*WORK INSTRUCTION*.
Reproduce exactly the lines below from the one containing "Where should I click to: Save" through the one containing "Click the Maven pom.xml 'm' icon", including both, and nothing else.

(MATERIAL TO PROCESS)

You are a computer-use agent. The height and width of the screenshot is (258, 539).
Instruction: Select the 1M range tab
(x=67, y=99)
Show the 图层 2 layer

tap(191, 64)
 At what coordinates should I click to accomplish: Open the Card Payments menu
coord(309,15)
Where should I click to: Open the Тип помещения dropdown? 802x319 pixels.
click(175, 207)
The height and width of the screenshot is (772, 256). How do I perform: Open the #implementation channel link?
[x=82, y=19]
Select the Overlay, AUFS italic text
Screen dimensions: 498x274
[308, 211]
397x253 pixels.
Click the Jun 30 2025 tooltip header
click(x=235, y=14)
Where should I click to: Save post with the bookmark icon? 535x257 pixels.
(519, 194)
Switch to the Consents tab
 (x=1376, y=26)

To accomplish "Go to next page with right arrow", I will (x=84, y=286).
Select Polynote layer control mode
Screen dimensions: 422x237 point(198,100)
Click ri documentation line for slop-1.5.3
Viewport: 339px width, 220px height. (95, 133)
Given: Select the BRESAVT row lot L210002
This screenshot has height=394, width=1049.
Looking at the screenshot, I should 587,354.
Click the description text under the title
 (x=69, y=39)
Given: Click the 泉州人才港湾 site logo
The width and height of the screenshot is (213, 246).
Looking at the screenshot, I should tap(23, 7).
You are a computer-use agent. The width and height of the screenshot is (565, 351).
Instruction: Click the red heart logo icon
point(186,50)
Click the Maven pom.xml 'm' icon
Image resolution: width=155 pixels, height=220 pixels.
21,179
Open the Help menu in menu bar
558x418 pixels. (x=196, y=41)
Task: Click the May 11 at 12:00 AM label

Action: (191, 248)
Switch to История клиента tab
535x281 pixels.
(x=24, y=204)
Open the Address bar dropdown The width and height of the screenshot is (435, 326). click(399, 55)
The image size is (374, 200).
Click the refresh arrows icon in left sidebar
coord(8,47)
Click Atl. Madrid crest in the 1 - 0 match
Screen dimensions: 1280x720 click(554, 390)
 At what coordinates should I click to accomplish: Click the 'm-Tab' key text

(End MATERIAL TO PROCESS)

*YOUR RESPONSE*.
Where should I click to: Save post with the bookmark icon? 535x257 pixels.
(519, 194)
Switch to the Consents tab
 (x=1376, y=26)

To accomplish "Go to next page with right arrow", I will (x=84, y=286).
Select Polynote layer control mode
Screen dimensions: 422x237 point(198,100)
Click ri documentation line for slop-1.5.3
Viewport: 339px width, 220px height. (95, 133)
Given: Select the BRESAVT row lot L210002
This screenshot has height=394, width=1049.
Looking at the screenshot, I should 587,354.
Click the description text under the title
 (x=69, y=39)
Given: Click the 泉州人才港湾 site logo
The width and height of the screenshot is (213, 246).
Looking at the screenshot, I should tap(23, 7).
You are a computer-use agent. The width and height of the screenshot is (565, 351).
Instruction: Click the red heart logo icon
point(186,50)
Click the Maven pom.xml 'm' icon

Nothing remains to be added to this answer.